Fora dito, sobre a escritora Katherine Manisfield, levando-se em conta sua vida sofrida, não obstante rica em experiência estética e intelectual, que sua obra se apresentava como “um milagre nascido da dor”.

Eu mesmo já me vali dessa frase e do artigo, na época publicado na Revista Seleções do Reader’s Digest. Final dos anos 70, creio.

Ao ler o livro estreante do poeta Antônio Guedes — obra perpassada pela dor, numa perspectiva que pensa a falta da substância, de um ser querido, no espaço familiar, íntimo, pessoal e único — percebo o milagre.

Bem entendido: não estou a afirmar ser a obra fruto tão somente daquilo que rompe a ordem esperada das coisas, suspendendo por um instante a lógica do mundo. Não, não, nada disto.

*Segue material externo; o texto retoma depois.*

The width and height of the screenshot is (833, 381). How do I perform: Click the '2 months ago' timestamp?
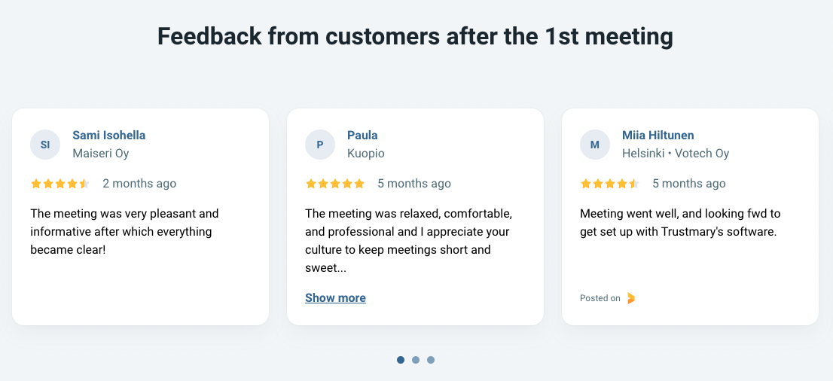coord(139,184)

Há labuta, há disciplina, há cuidado com a forma… O fato de ser o primeiro livro não o põe como mera obra dum neófito. Há madureza, vale dizer, há estado de plenitude no domínio da língua, do discurso, do objeto.

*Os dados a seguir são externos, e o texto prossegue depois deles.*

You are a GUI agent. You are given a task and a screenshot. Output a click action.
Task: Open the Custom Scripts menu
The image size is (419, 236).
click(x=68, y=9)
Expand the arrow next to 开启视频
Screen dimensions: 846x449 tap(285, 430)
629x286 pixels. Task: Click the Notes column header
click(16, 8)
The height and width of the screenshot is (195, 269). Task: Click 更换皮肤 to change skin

Há plena ciência da realidade operatória que rege a produção dum objeto de arte.

Há a certeza do ato de liberdade que fundamenta a interrelação entre autor, obra, leitor e, no meu caso, também transdutor.

Longe de alinhar-me aos temerários e levianos, apresento provas ao leitor. Arrepare no poema “A Fome da Água”. Eis um trecho:

“A própria vibração dos seixos/pura música/no fio magro que o perpassava/Como as contas de um rosário.”

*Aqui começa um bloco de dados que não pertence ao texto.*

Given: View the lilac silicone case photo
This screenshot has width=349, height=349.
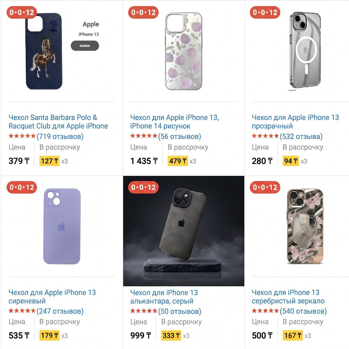Looking at the screenshot, I should (62, 226).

Eis domínio tal da palavra, da percepção de nuances em movimento, ao mesmo tempo em que grava na lousa da memória um instante. Ainda que se repita, ainda que o córrego esteja lá (ou ali), no outro dia, o senso heracliteano está consciente de que não é a mesma água.

A composição pictórica, paralela, em que se dispõe seixos e contas é de uma rara felicidade exitosa em termos de solução poética.

A doçura fresca da lépida e festiva água, torna-se pranto, perda de raiz, frieza a firmar silêncio e distância. Água como princípio e fim: traz e leva.

Há, cumpre declarar, nos poemas finamente elaborados por Guedes, os vestígios, os gestos, os vínculos…

É assim que interpreto o poema “A Broa”.

“As coisas que o sol ama/trazem o gosto claro do milho, mas o sol mesmo, o que sangra no intimamente, é doce como goiabada — aprendi contigo.”

Só mesmo quem foi iniciado no delicioso ato de tomar café com broa, entenderá, de imediato, o rubro centro, solar, em torno do qual orbitam os satélites da sabórica expectativa… E o que a transcende.

Momento de sabor e carinho entregue, ao menino, qual revelação. E, de repente, o é, de fato. O poema tem cheiro e atmosfera de padaria, na manhã ou no entardecer. Rememora-se, ativa-se o percursor do deflagrado projétil denominado saudade.

Em mãos incapazes, o tom e a forma descritivos, relatoriais, presentes nos poemas de Guedes, resvalariam para o entulho da insossa pieguice, do saudosismo sem a incontestável vivacidade de espírito, o claro brilho espontâneo, a bem direcionada energia inventiva. Mas estas qualidades estão, sim, presentes numa obra em que o poeta estreante ensaia passos de veterano.

“Arquitetura da Perda”, impõe-se ao testemunhar o pleno êxito da proposta estética e discursiva do autor: erguer sólidas estruturas sobre o alicerce fundado na falta.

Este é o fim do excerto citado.